Eileen Burbidge: Three reasons FinTech in London has conquered Silicon Valley

By Oliver Smith 15 September 2015
Eileen Burbidge FinTech Week photo from Matteo Giachetti Photography
Eileen Burbidge speaking at London FinTech Week, photo from Matteo Giachetti Photography.

One of London's most prominent investors in financial technology (FinTech) believes Britain has a unique advantage over the US and Europe.

London is trouncing not just Silicon Valley in the US, but the rest of the world, when it comes to our stronghold on creating and developing financial technology (FinTech).

In the last five years the capital has led Europe by the amount of cash invested in its small digital businesses building the software and services that will define the future of finance.
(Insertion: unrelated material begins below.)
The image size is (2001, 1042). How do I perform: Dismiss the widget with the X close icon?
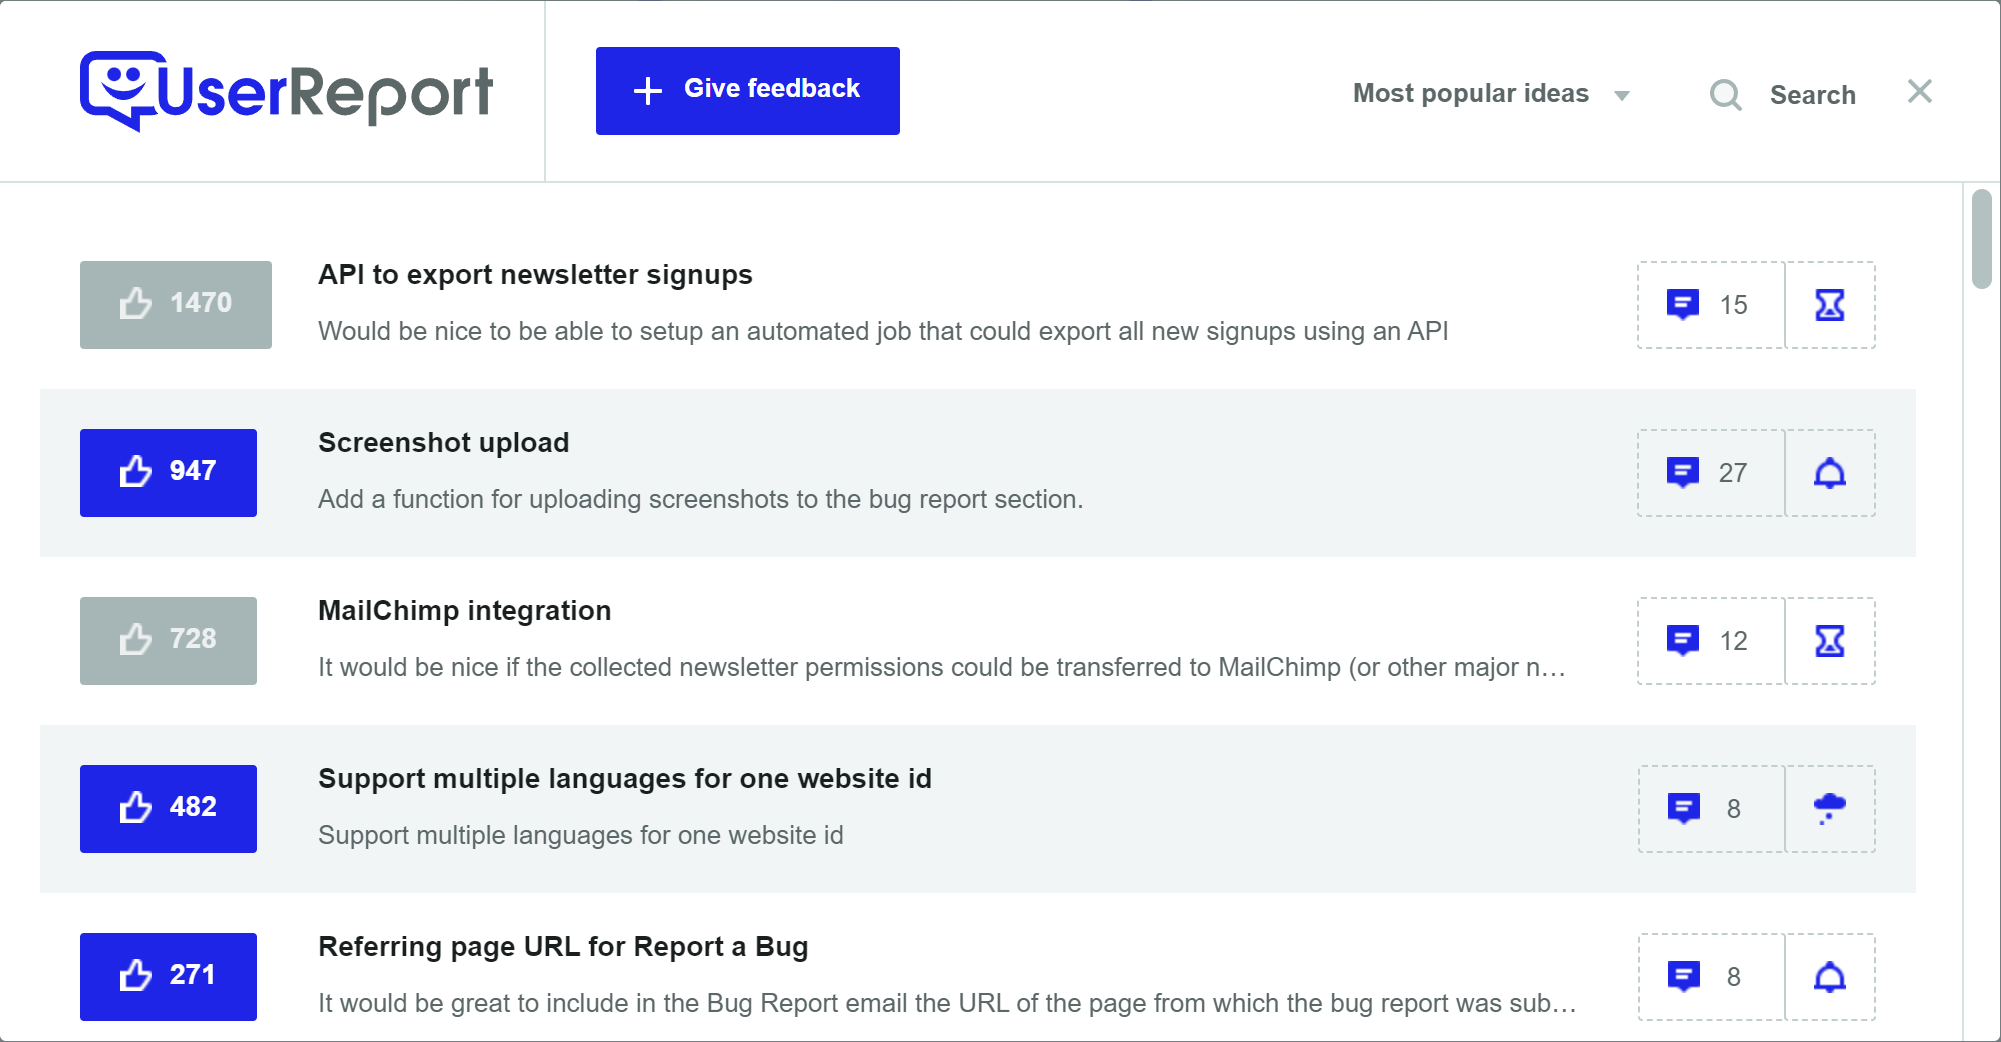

As we reported yesterday, $5.4bn has been invested in businesses like TransferWise and Funding Circle, more than the total amount invested across the whole rest of Europe.

But why is London so dominant in this sector? Yesterday prominent venture capital investor, partner at Passion Capital and the Government’s special envoy for FinTech, Eileen Burbidge, explained why.

Beating the Valley

“London and the UK will lead the Fintech sector,” Burbidge told attendees during a speech at the start of London FinTech Week yesterday.

As well as London’s positioning, spanning both US and Asian time zones which has historically made the City a key location to make international transactions, Burbidge said we benefit from a unique blend of talent.

“London and the UK will lead this FinTech cycle. I genuinely believe it can’t be Silicon Valley,” she said.

“If you look at the history, Silicon Valley has produced a few [FinTech companies] like PayPal, Stripe and Intuit, but that pales in comparison to the number of FinTech companies being founded in London.”

“I’d be more concerned if you had Wall Street talent combining with Silicon Valley, but you simply don’t.”

“We don’t just have our own Wall Street and Silicon Valley in London, we also have the skills and combination of Washington DC here,” added Burbidge, saying that the UK Government’s focus on FinTech is making Britain the most attractive country in the world for building a FinTech business.

“Here we have roundtables, we have an envoy [Burbidge] who’s actually within the investment community talking to startups and also talking to Number 10 and 11. In the United States you really don’t have people from Silicon Valley talking to DC, or to Wall Street.”

“We have that happening organically in London, and in smaller cities like Leeds and Edinburgh where great teams are building up as well.”

“This is something that is unique to this country and it’s why, even as a Silicon Valley export myself, this is where FinTech will be led.”

The future of FinTech?

So we know why Burbidge is backing London for the FinTech capital of the world, with its financial, political and tech chops, but what’s next for the sector?

“The first wave of disruption to financial services came in the form of lending, payments and remittance, so that’s your Funding Circle, TransferWise and MarketInvoice,” she said.

“But the next wave we’re starting to see is disruption of the backend of financial services, like challenger banks with full-stack software decoupled entirely [companies like mobile bank Mondo which are building brand new banking software and systems separate from legacy banking software].”

Building these entirely new financial services for the digital world, ditching legacy systems, is the next big trend according to Burbidge, and one London is uniquely positioned to exploit.

As her top investment picks Burbidge pointed to online investment firm Nutmeg, fraud detection group Ravelin, international money transfer company Azimo and crowdfunder Funding Circle.